PROMPT
Could you write the next part of the rabbit humor page, picking up right after its last sentence?

TEXT EXCERPT
People who know me, have over the years sent me hundreds of emails containing rabbit humour. I have reprinted some of them here for you to enjoy. Many of them have been around for years and have varied slightly from site to site. I don't know the origin of them and claim no rights to them.

If you think these are bad....you should check out "Really Bad Rabbit Jokes".

After you have read this page you should check out the Fable of The Rabbit, The Elephant & The Whale.

If you would like more rabbit humour check out the off-site links on my Links page where you can find not only rabbit fun but rabbit games and commercial.

One Liners

Don't put all of your eggs in one basket.

Walk softly and carry a big carrot.

Everyone needs a friend who is all ears.

A cute little tail attracts a lot of attention.

Everyone is entitled to a bad hare day.

Let happy thoughts multiply like rabbits.

Some body parts should be floppy.

If carrots are so good for the eyes, how come I see so many dead rabbits on the highway?
 

Crazy Rabbit Laws

 

Alabama, Tuscumbia: Its against the law to have more than eight rabbits per city block.

 

Arizona, Hayden: If you bother the cottontails or bullfrogs, you will be fined.

 

California: Animals are banned from mating publicly within 1,500 feet of a tavern, school, or place of worship.

 

California, San Diego: It is illegal to shoot jackrabbits from the back of a streetcar.

 

Illinois: It is illegal for anyone to give lighted cigars to dogs, cats, and other domesticated animal kept as pets.

 

Kansas: Rabbits may not be shot from motorboats.

 

Oregon: It is against the law for animals to have sex in the city limits.

 

New York State: it is illegal to shoot a rabbit from a moving trolley car.

 

North Carolina: It is against the law for a rabbit to race down the street.

 

Wyoming: You may not take a picture of a rabbit from January to April without an official permit.

 

 

 

Laboratory Rabbit

A rabbit one day managed to break free from the laboratory where he had been born and brought up. As he scurried away from the fencing of the compound, he felt grass under his little feet and saw the dawn breaking for the first time in his life. "Wow, this is great," he thought.

It wasn't long before he came to a hedge and, after squeezing under it he saw a wonderful sight-lots of other bunny rabbits, all free and nibbling at the lush grass.

"Hey," he called. "I'm a rabbit from the laboratory and I've just escaped. Are you wild rabbits?"

"Yes. Come and join us," they cried.

Our friend hopped over to them and started eating the grass. It tasted so good. "What else do you wild rabbits do?" he asked.

DATA BLOCK
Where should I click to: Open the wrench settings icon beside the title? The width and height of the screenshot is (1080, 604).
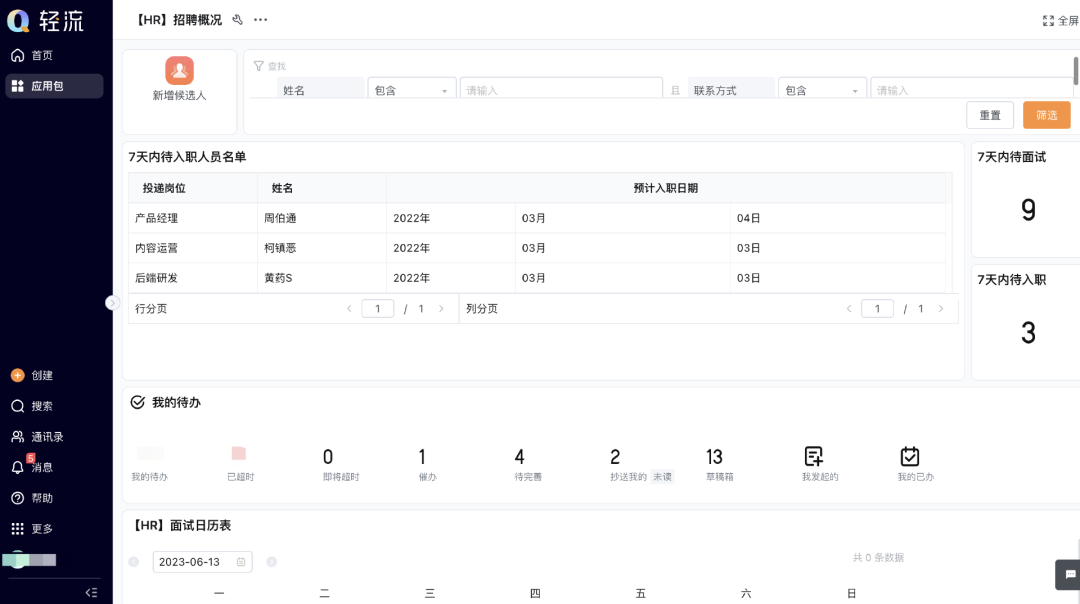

FINAL RESULT
"Well," one of them said. "You see that field there? It's got carrots growing in it. We dig them up and eat them."

This, he couldn't resist and he spent the next hour eating the most succulent carrots. They were wonderful.

Later, he asked them again, "What else do you do?"

"You see that field there? It's got lettuce growing in it. We eat them as well."

The lettuce tasted just as good and he returned a while later completely full.

"Is there anything else you guys do?" he asked.

One of the other rabbits said. "There's one other thing we do. We play most of the time, you know hopping and running and those sorts of stuff. Let's go and play."

Well, our friend spent the rest of the morning playing his little heart out until, completely worn out, he staggered back over to the guys.

"That was fantastic," he panted.

"So are you going to live with us then?" one of them asked.

"I'm sorry, I had a great time but I can't."

The wild rabbits all stared at him, a bit surprised. "Why? We thought you liked it here."

"I do," our friend replied. "But I MUST get back to the laboratory. I'm dying for a cigarette."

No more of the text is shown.